▸ **RECORD EXTRACTS**
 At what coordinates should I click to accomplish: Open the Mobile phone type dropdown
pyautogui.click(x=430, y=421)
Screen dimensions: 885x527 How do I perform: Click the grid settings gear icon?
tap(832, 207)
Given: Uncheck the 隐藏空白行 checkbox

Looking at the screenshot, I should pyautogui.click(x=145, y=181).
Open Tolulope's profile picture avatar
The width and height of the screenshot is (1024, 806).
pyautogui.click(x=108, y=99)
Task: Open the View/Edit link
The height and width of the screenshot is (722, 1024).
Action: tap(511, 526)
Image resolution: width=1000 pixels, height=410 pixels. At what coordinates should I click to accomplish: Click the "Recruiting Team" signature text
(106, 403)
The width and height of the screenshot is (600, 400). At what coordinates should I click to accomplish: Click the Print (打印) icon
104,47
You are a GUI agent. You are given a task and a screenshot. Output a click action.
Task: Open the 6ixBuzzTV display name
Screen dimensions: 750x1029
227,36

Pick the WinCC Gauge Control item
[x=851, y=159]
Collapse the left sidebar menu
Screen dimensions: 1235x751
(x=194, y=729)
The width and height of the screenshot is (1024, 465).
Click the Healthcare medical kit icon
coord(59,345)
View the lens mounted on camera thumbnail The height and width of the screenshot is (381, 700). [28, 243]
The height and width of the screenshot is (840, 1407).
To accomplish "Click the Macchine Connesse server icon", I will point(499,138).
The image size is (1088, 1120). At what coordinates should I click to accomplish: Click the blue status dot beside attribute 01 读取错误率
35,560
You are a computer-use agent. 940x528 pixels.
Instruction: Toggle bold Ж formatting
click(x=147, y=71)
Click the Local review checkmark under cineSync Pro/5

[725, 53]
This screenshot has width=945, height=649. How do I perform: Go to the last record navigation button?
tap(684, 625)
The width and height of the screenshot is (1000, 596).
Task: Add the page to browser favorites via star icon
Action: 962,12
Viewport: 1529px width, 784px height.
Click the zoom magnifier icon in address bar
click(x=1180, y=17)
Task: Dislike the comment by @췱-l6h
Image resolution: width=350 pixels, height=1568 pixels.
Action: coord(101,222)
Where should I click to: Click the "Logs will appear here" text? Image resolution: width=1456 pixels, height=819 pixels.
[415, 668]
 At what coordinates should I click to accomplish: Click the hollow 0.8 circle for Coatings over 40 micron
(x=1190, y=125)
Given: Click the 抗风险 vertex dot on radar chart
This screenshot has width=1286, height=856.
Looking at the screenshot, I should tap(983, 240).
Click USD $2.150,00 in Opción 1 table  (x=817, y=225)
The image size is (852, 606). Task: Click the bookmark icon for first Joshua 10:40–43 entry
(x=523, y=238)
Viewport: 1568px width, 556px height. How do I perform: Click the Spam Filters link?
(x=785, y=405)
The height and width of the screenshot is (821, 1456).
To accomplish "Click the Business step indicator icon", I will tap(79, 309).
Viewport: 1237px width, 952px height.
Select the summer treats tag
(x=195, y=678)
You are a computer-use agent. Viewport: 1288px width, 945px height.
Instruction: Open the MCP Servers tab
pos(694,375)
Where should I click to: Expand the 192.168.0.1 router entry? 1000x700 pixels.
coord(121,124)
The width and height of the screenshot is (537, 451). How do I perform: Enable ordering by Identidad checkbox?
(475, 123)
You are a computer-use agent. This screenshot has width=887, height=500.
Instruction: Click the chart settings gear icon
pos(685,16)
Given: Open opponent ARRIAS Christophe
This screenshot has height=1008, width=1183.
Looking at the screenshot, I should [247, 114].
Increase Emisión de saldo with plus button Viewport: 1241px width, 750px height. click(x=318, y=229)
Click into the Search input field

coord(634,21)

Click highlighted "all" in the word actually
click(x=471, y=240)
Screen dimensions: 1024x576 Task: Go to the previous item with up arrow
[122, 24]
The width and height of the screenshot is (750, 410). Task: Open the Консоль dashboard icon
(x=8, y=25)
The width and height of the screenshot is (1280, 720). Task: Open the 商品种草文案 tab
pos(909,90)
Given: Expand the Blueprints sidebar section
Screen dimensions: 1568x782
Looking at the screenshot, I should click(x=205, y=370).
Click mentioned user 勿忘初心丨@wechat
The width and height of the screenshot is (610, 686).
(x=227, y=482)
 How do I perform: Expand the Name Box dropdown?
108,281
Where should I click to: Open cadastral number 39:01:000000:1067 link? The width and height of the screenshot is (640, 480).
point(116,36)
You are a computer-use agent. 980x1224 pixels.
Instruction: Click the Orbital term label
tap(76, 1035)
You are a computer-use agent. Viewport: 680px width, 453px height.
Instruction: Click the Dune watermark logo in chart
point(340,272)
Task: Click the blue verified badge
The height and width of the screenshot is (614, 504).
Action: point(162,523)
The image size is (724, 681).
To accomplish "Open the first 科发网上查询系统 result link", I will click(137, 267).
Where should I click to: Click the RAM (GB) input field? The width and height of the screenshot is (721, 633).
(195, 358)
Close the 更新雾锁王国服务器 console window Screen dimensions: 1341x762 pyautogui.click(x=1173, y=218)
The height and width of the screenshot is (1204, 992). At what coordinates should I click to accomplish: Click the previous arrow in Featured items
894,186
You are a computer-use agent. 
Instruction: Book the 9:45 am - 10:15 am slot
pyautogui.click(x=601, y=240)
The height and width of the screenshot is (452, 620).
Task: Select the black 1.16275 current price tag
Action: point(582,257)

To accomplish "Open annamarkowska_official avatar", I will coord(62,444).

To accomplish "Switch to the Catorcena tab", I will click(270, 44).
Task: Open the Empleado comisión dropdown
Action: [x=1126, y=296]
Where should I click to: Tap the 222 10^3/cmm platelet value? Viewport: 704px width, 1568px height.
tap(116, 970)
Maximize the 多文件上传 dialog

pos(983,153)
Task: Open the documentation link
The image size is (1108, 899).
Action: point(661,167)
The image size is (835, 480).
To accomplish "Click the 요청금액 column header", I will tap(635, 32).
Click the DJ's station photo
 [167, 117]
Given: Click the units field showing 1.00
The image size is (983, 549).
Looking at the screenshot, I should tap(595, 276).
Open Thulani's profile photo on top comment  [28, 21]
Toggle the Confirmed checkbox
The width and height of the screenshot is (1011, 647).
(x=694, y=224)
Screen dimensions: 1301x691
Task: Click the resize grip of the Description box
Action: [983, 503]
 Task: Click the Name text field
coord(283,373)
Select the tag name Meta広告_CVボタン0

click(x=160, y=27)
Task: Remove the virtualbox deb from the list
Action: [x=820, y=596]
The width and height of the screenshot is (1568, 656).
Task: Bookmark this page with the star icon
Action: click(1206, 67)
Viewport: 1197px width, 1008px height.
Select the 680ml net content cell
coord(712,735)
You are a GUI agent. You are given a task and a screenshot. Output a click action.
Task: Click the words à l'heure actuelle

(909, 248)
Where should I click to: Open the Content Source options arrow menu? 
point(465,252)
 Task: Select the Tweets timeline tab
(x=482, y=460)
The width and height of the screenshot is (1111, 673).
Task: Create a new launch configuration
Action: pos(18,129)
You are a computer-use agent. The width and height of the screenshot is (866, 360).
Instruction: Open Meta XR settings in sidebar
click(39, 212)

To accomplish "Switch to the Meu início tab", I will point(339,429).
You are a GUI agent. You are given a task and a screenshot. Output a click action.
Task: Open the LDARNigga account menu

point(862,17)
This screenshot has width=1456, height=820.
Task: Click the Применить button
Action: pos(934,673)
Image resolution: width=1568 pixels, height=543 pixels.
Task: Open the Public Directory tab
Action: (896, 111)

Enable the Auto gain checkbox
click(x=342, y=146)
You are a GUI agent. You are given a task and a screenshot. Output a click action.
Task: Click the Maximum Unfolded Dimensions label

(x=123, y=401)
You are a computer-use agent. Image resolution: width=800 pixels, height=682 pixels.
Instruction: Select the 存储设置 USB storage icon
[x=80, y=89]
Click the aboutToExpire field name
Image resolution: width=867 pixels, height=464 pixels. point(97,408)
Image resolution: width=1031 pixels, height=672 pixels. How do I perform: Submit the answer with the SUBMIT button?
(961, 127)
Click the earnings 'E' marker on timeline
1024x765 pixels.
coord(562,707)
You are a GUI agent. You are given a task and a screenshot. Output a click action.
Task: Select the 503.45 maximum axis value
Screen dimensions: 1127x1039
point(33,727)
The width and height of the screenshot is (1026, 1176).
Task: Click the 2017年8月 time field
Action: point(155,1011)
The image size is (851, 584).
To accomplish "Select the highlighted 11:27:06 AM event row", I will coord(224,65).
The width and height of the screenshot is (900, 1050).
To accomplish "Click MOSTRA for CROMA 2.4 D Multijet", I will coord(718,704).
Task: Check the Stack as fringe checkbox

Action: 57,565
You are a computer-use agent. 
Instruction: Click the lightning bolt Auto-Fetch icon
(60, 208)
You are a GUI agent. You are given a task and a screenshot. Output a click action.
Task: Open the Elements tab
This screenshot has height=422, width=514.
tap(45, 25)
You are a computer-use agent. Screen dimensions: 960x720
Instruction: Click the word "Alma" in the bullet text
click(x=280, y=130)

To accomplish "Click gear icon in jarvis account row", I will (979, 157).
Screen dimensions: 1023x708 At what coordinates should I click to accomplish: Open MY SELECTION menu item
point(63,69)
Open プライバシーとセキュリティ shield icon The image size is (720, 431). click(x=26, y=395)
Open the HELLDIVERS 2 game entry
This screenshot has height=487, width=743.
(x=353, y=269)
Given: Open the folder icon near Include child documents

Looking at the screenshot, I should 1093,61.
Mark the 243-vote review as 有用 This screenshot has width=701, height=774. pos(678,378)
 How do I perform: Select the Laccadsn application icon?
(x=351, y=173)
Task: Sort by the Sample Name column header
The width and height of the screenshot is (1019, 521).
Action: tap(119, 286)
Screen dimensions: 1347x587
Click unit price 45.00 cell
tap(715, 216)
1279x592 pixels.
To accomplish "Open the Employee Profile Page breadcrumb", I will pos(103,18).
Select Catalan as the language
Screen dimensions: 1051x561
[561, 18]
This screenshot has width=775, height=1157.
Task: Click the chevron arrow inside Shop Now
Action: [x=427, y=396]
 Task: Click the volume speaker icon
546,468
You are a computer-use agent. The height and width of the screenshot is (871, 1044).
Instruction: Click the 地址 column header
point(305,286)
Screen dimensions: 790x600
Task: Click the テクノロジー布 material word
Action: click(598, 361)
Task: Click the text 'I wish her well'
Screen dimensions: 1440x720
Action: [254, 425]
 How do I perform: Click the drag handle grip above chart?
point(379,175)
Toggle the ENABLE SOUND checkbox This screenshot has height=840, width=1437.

▸ **WHAT THE TASK REQUIRES**
Reproduce, exactly as they stand in the data above, the lines from the one that holds "This screenshot has height=487, width=743." to the one that holds "Mark the 243-vote", inclusive.

▸ **YOUR SOLUTION**
This screenshot has height=487, width=743.
(x=353, y=269)
Given: Open the folder icon near Include child documents

Looking at the screenshot, I should 1093,61.
Mark the 243-vote review as 有用 This screenshot has width=701, height=774. pos(678,378)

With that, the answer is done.